Provider Time Assessment and Documentation

Critical care services are represented by time-based codes. Time that can be counted includes time spent by the provider in evaluating, treating and managing the patient’s condition, both at the bedside and on the unit while coordinating care as long as the provider remains immediately available to the patient. Critical care service time must be exclusive to the patient.

Each critical care progress note must include total time spent by the provider while performing the service. Critical care may be provided on the same day (but not during the same time segment) by providers of different specialties, each whom must carefully document his/her own role in the care and time spent.

The following chart displays examples when it is appropriate for a physician or NPP to bill using critical care time-based codes while providing critical care to a patient:

Critical Care and Time Spent Other Code
Time documented as minutes (e.g., 70 minutes) or clock time (e.g., 8:30–9:45 a.m.) Subjective statements (e.g., ‘had lengthy discussion with family’ or ‘spent a long time with patient and family’).
Time spent exclusively with patient. Time spent in the ICU/CCU but physician performs services for multiple patients.
Face-to-face discussion with family to obtain patient history or determine treatment decisions when patient is unable. Time spent providing routine daily updates to family or healthcare proxies.
Time spent reviewing diagnostic and laboratory findings and discussing patient’s management with colleagues while in the ICU/CCU. Time spent off the ICU/CCU and/or teaching sessions with hospital residents often performed during round.

The Following CMS Billing Consideration Guidelines Apply

  • Critical care time may be aggregated over a 24-hour period.
  • Only one physician or NPP may bill for critical care services during any one single period of time even if more than one physician is providing care to a critically ill patient.
  • CPT 99291 represents the first 30–74 minutes of critical care on a given calendar date of service. It should only be used once per calendar date per patient by the same physician of the same specialty or a qualified NPP group member.
  • CPT 99292 represents additional block(s) of time, of up to 30 minutes each, beyond the first 74 minutes of critical care. The service may represent aggregate time met by a single physician or members of the same group practice, including NPP members of the group.
  • Critical care of less than 30 minutes total duration on a given calendar date is not reported separately using the critical care codes. This service should be reported using another appropriate E/M code such as subsequent hospital care.
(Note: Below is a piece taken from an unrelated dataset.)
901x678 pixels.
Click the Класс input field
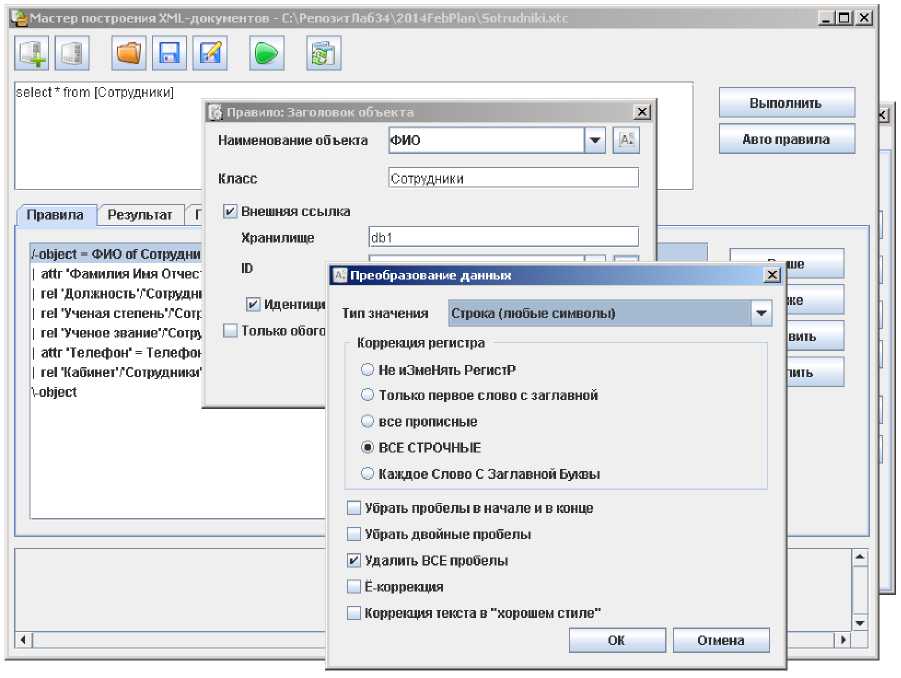512,178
Time Increments for Critical Care Codes

The following chart demonstrates the correct per time increment:

Duration Code
Less than 30 minutes 99232 or 99233 or other appropriate E/M code
30-74 minutes 99291 x 1
75-104 minutes 99291 x 1 and 99292 x 1
105-134 minutes 99291 x 1 and 99292 x 2
135-164 minutes 99291 x 1 and 99292 x 3
165-194 minutes 99291 x 1 and 99292 x 4
194 minutes or longer 99291–99292 as appropriate (per the above illustrations)
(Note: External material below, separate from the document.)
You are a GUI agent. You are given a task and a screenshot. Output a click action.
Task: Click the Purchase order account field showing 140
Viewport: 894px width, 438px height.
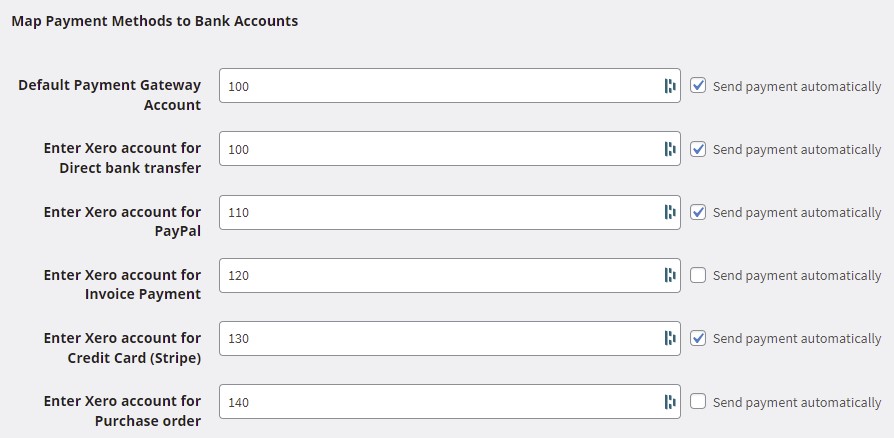[450, 402]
Bundled Versus Nonbundled Services

The following is a list of procedures that are considered bundled into critical care. Time spent performing these services is included in critical care time and therefore, should not be billed separately from the critical care codes:

Procedure CPT Code
The interpretation of cardiac output measurements 93598
Chest X-rays, professional component 71010, 71015, 71020
Blood draw for specimen 36415
Blood gases, and information data stored in computers
(e.g., ECGs, blood pressures, hematologic data)
Gastric intubation 43752, 91105
Pulse oximetry 94760, 94761, 94762
Temporary transcutaneous pacing 92953
Ventilator management 94002–94004, 94660, 94662
Vascular access procedures 36000, 36410, 36415, 36591, 36600

Procedures not identified on this list are not bundled into critical care and may be billed separately when medical necessity expectations are met and there is proper documentation. In addition, please note that time spent performing nonbundled procedures (e.g. spinal tap, endotracheal intubation) cannot be counted toward critical care time, since these procedures are separately billable and payable.